Monday, June 17, 2013

Turkey and More

As you may know, I’m married to Mr. Travel.  He loves exploring the U.S. and the world.  And I've heard him brag recently that we’ve visited the sites of five of the seven wonders of the ancient world.  I say “the sites,” because most of them—like the Colossus of Rhodes—have fallen to dust. (Or scrap merchants, in the case of the Colossus.)  We saw the Great Pyramid of Giza on August 12, 2001.  I remember the date because we had been in Nairobi the day before, after a safari in Kenya and Tanzania.  If we’d been traveling a month later, we would have been grounded and unable to return to the U.S. until the 9/11 flight ban was lifted.

My husband’s latest delight was visiting the site of the Mausoleum at Halicarnassus. (Another ancient wonder.)  You can no longer see it, but its parts live on as building blocks in the castle at Bodrum, Turkey.



Our visit to Turkey began peacefully enough, with walking tours of the famous sites in Sultanahmet, the old-city part of Istanbul.  We marveled at Hagia Sophia, the Blue Mosque, the Hippodrome, Topkapi, the Mosaic Museum, the Grand Bazaar.  And my favorite was the old Basilica Cistern near the Hagia Sophia. You go down into a watery cavern, supported by columns stolen from various Roman and Greek temples.  To even out the height, one sports a giant head of Medusa at the base.

My writer friend, Patricia Rosemoor, joined us near the end of this Istanbul visit. Then we all flew to Cappadocia, a region of weird rock formations, many hollowed out as living quarters, and even an underground city—going back to the time of the Hittites.  We stayed in a cave hotel and took a balloon ride over the unique landscape. Bodrum was next, where we all climbed around the castle, admired the gardens, the statues and the view of the harbor. One highlight was the “Museum of Underwater Archaeology,” where recovered shipwrecks and the goods they carried were displayed, some from the 25th century BC.  (That date is not a typo!)


We’d planned our trip to Istanbul to take in the antiquities first, then later returned to stay at a hotel on the Bosphorus, where we could visit the Asian side of the city. But when we came back to Istanbul from Bodrum, we ran smack into the protests.  Our hotel was close to the park that the protesters want preserved.

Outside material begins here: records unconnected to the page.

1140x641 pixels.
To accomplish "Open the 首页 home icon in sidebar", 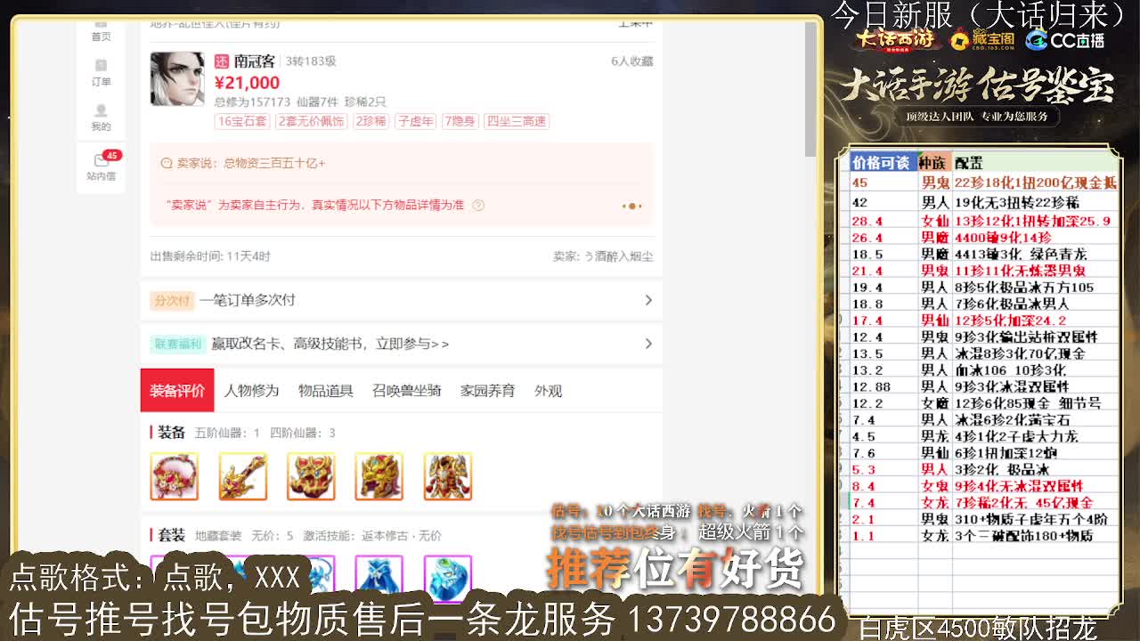I will pyautogui.click(x=101, y=29).
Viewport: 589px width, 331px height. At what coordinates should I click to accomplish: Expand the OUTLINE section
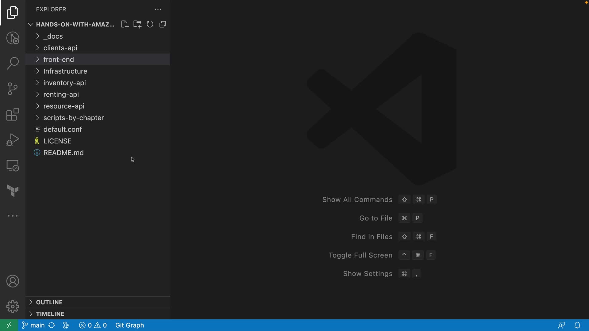click(49, 302)
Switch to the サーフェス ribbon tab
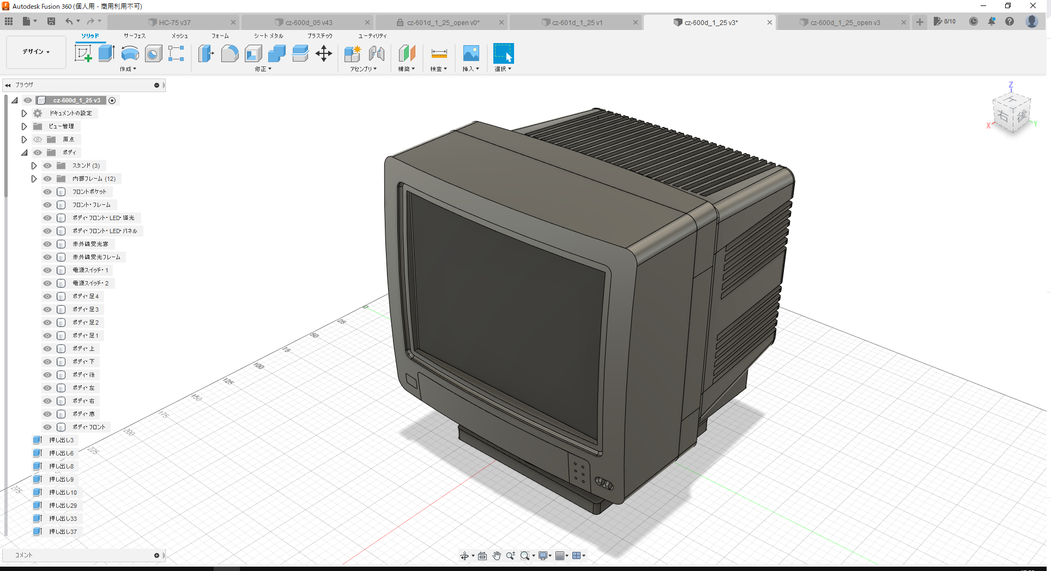This screenshot has width=1051, height=571. [134, 35]
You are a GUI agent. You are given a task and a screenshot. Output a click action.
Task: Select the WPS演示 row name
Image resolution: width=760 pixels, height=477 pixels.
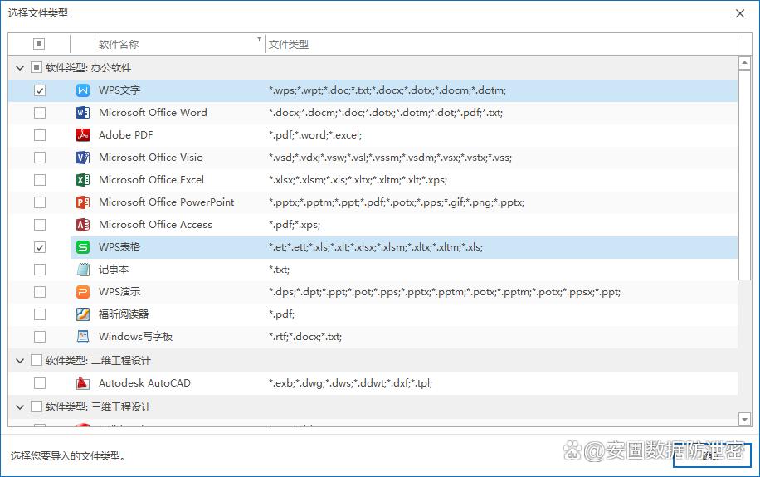(x=119, y=292)
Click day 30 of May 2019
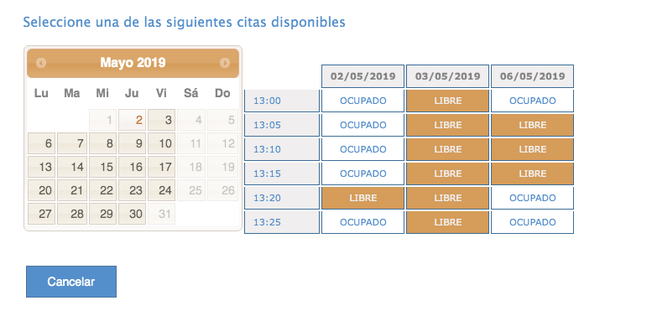 [133, 214]
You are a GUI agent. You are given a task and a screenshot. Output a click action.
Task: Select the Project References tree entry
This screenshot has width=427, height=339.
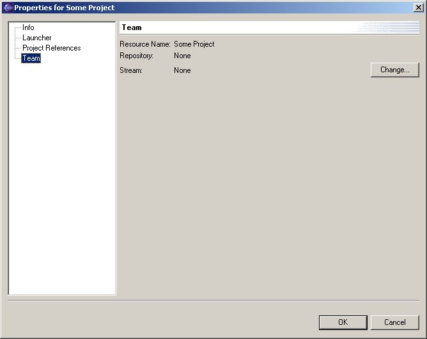pyautogui.click(x=51, y=48)
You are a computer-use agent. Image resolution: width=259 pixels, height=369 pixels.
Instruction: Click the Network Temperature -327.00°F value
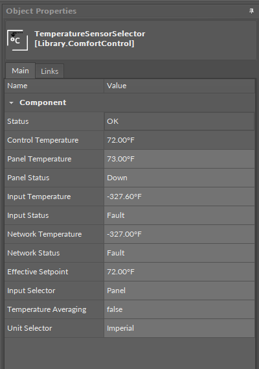point(179,234)
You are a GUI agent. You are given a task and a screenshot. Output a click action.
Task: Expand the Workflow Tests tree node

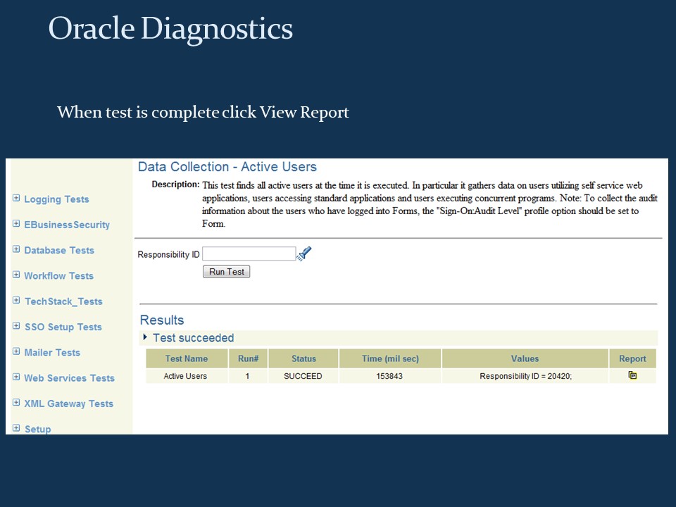click(15, 275)
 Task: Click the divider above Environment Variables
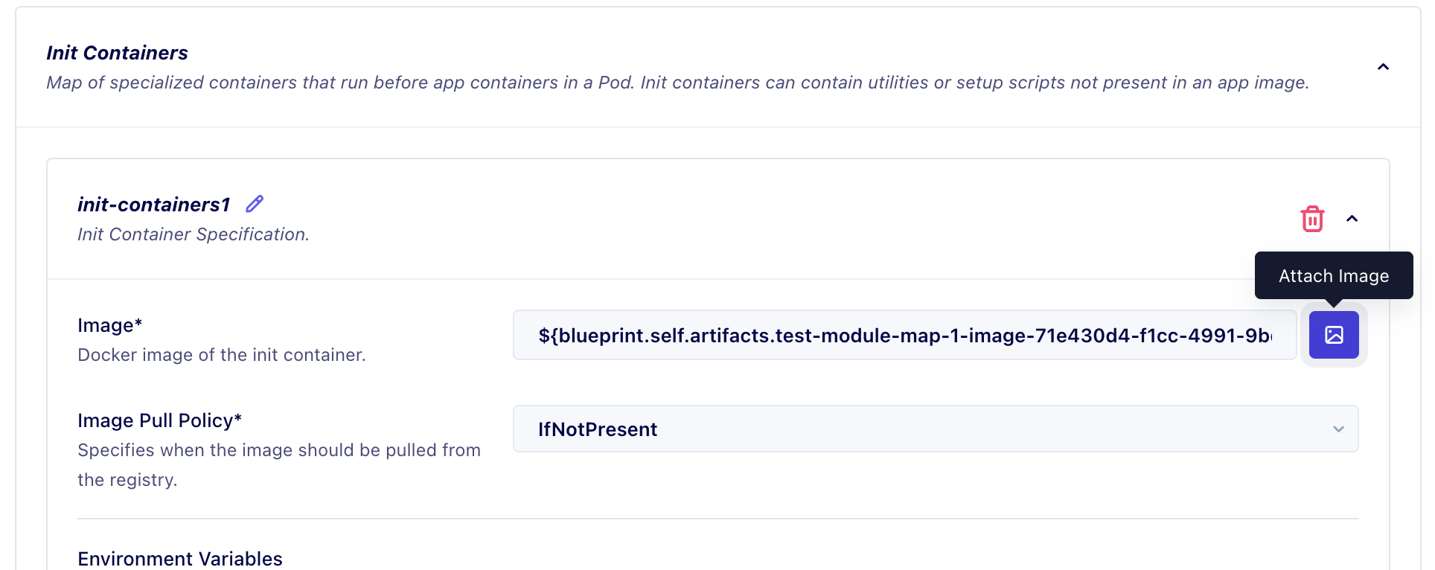tap(718, 519)
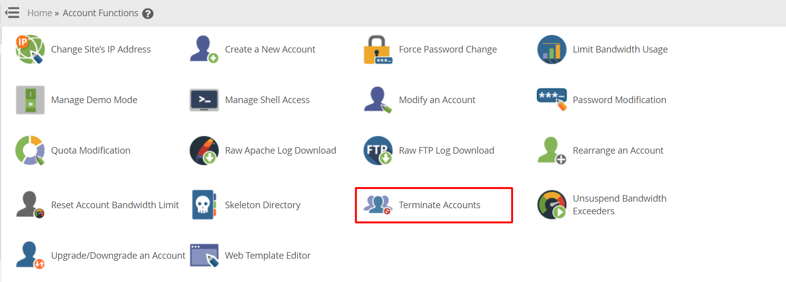The width and height of the screenshot is (786, 282).
Task: Click the Unsuspend Bandwidth Exceeders gauge icon
Action: pos(552,205)
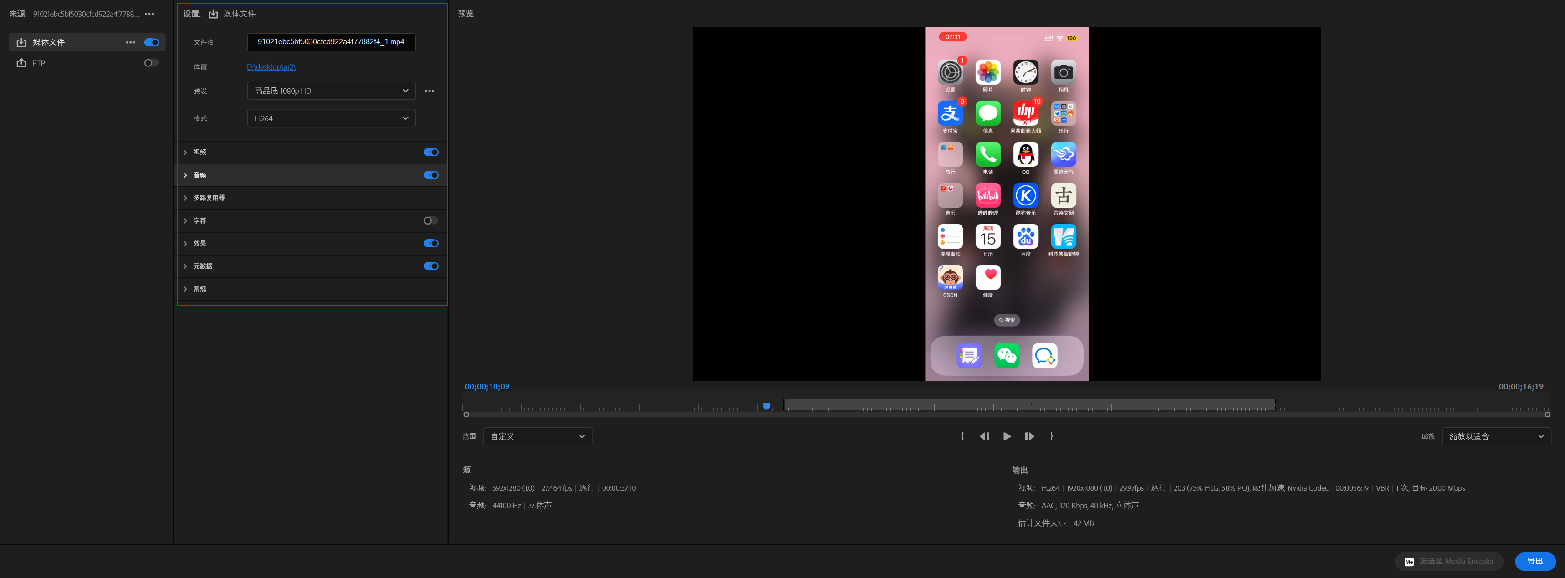Open the Media File row options ellipsis
This screenshot has height=578, width=1565.
(130, 43)
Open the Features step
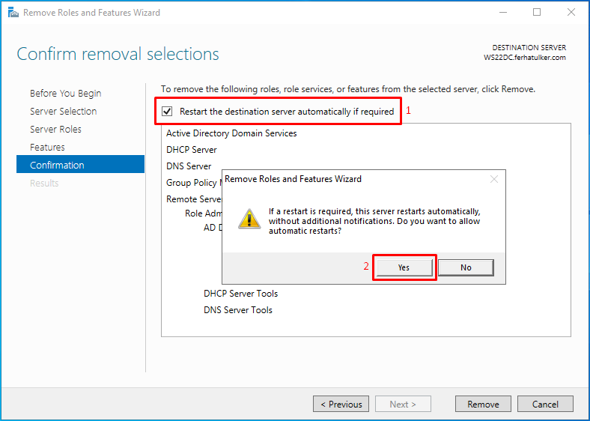Image resolution: width=590 pixels, height=421 pixels. click(47, 148)
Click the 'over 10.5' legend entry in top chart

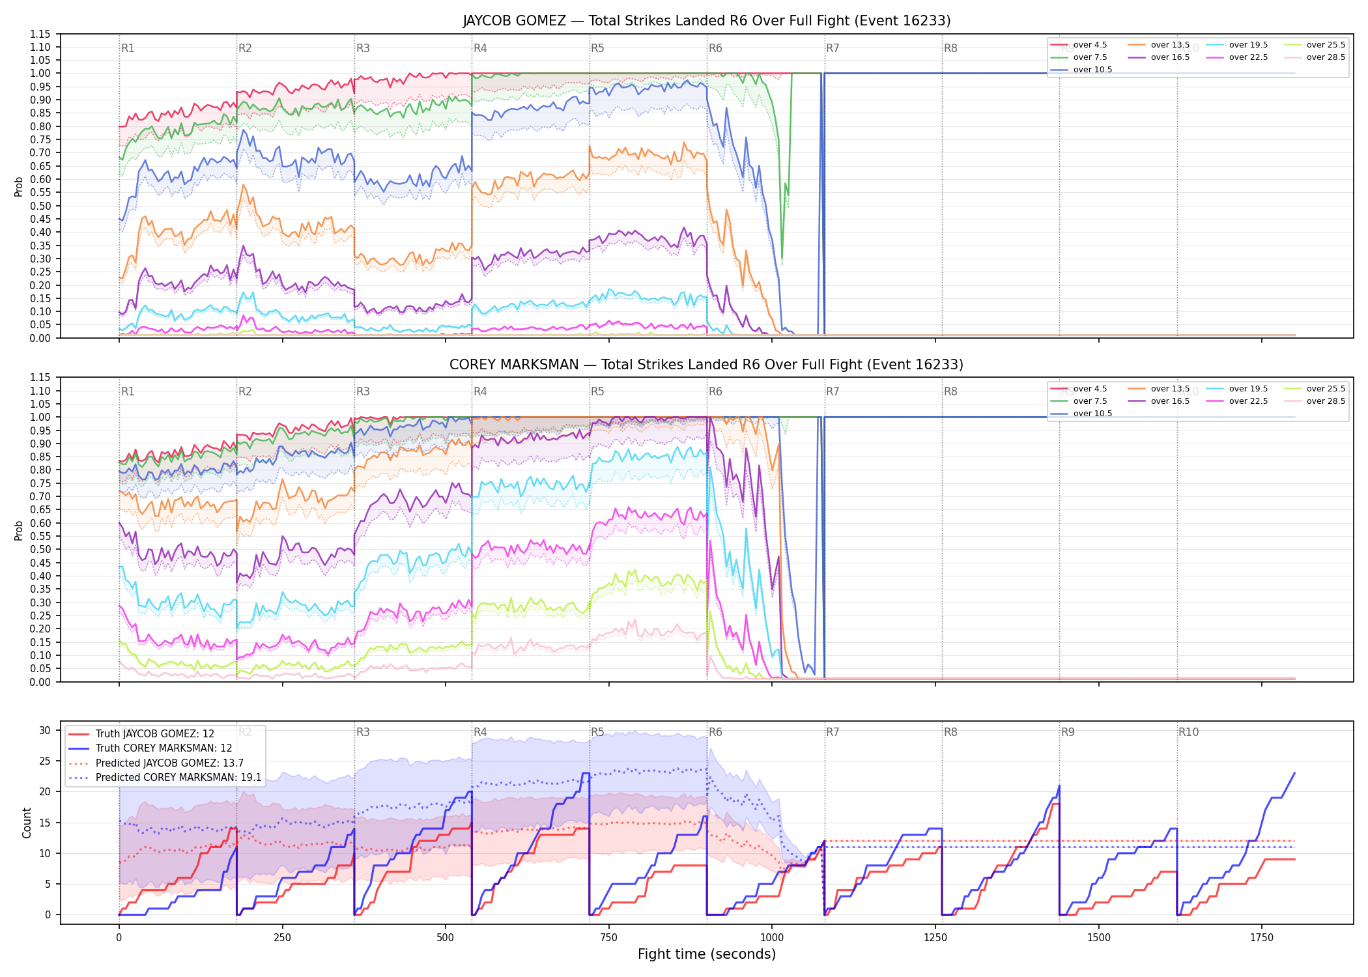tap(1081, 70)
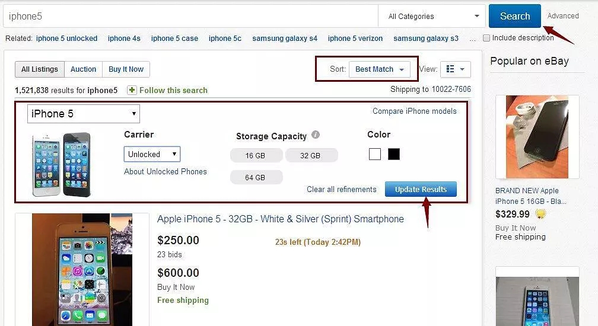598x326 pixels.
Task: Open the Unlocked carrier dropdown
Action: pyautogui.click(x=152, y=154)
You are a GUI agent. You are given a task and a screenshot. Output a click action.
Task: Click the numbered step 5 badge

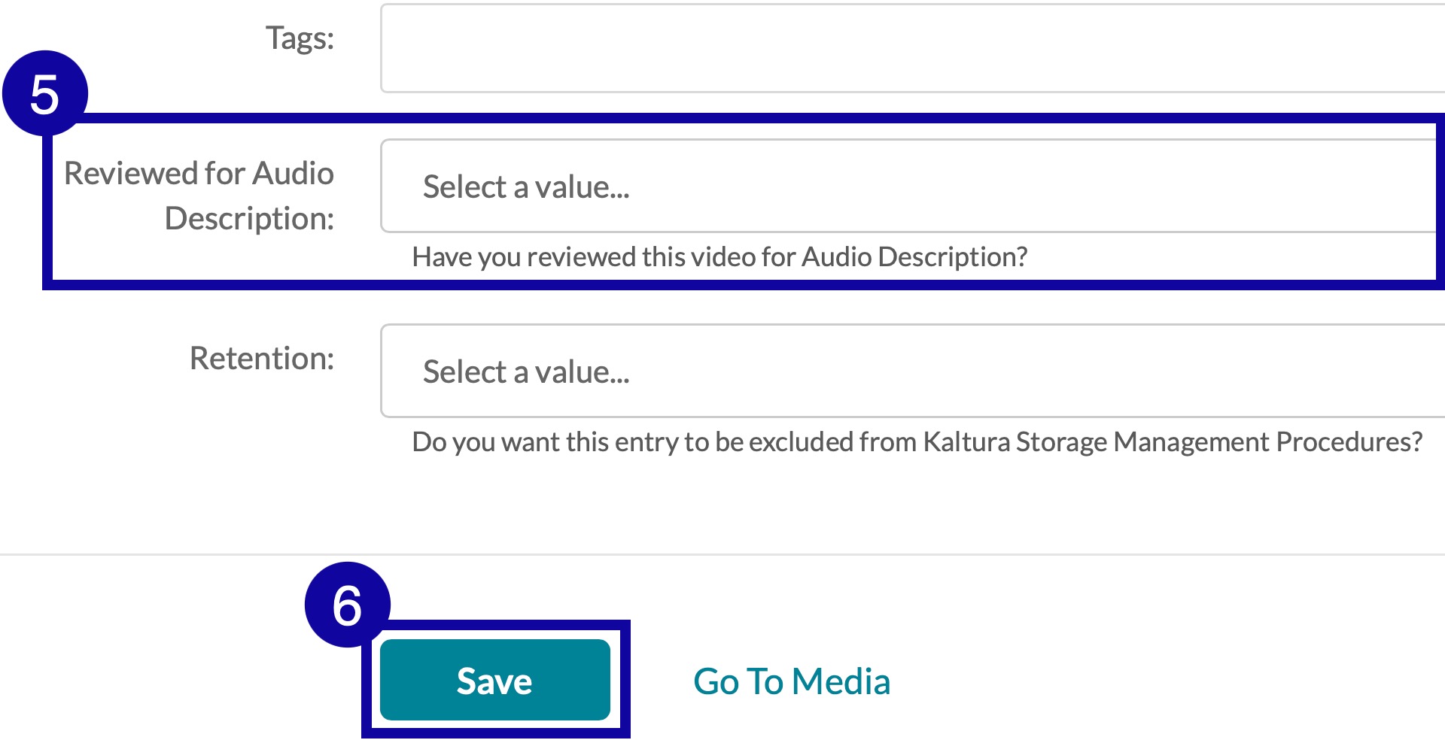(47, 91)
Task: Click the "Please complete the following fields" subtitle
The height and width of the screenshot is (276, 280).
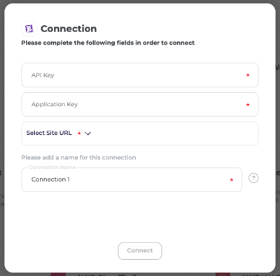Action: [108, 43]
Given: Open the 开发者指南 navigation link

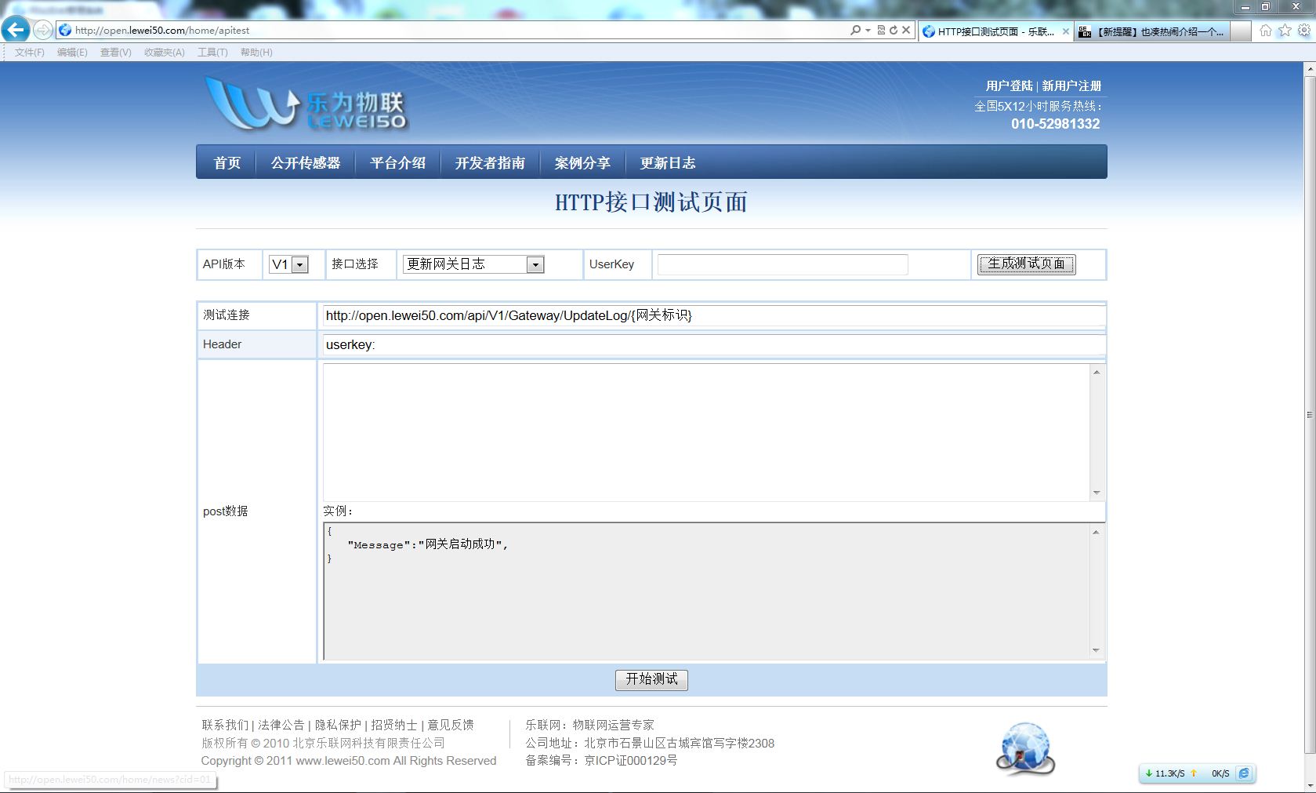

From our eighth-floor window, and also from the windows in the dining rooms, we watched police hurl tear gas and try to clear the area with water cannons.  And at 2:00 a.m. one day, tear gas seeped into our room, stinging my eyes. The violence wasn’t all on the part of the police, however. We watched protesters remove paving stones and billboards to make barricades, which we had to walk past to leave the hotel.


People have asked me, “Were you scared?” No, but the riots trapped us inside the hotel for a day. Finally we did get out for a visit to the Spice Market and took a Bosphorus cruise—being careful to get back before the evening rioting started again.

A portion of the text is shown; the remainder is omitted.